- **Rows**
+--

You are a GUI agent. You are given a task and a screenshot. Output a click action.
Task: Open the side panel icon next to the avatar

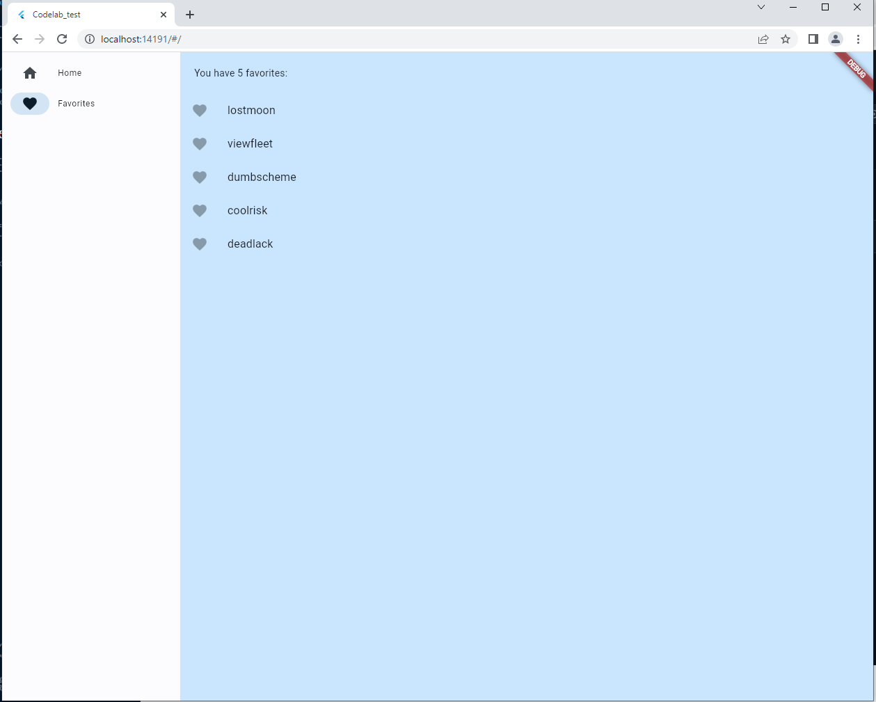click(813, 39)
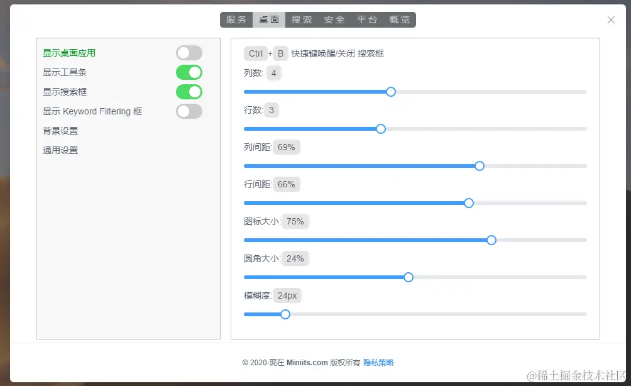
Task: Enable the 显示桌面应用 toggle
Action: coord(189,52)
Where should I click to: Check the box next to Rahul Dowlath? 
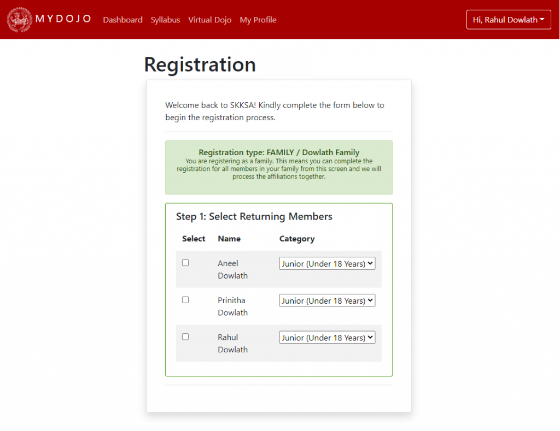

+--

- **Task objective**
Retype every line of the records above word for word, leaving out the pictures.

- **Problem solution**
You are a GUI agent. You are given a task and a screenshot. Output a click action.
Task: Open the side panel icon next to the avatar

click(813, 39)
Task: Enable the 显示桌面应用 toggle
Action: coord(189,52)
Where should I click to: Check the box next to Rahul Dowlath? 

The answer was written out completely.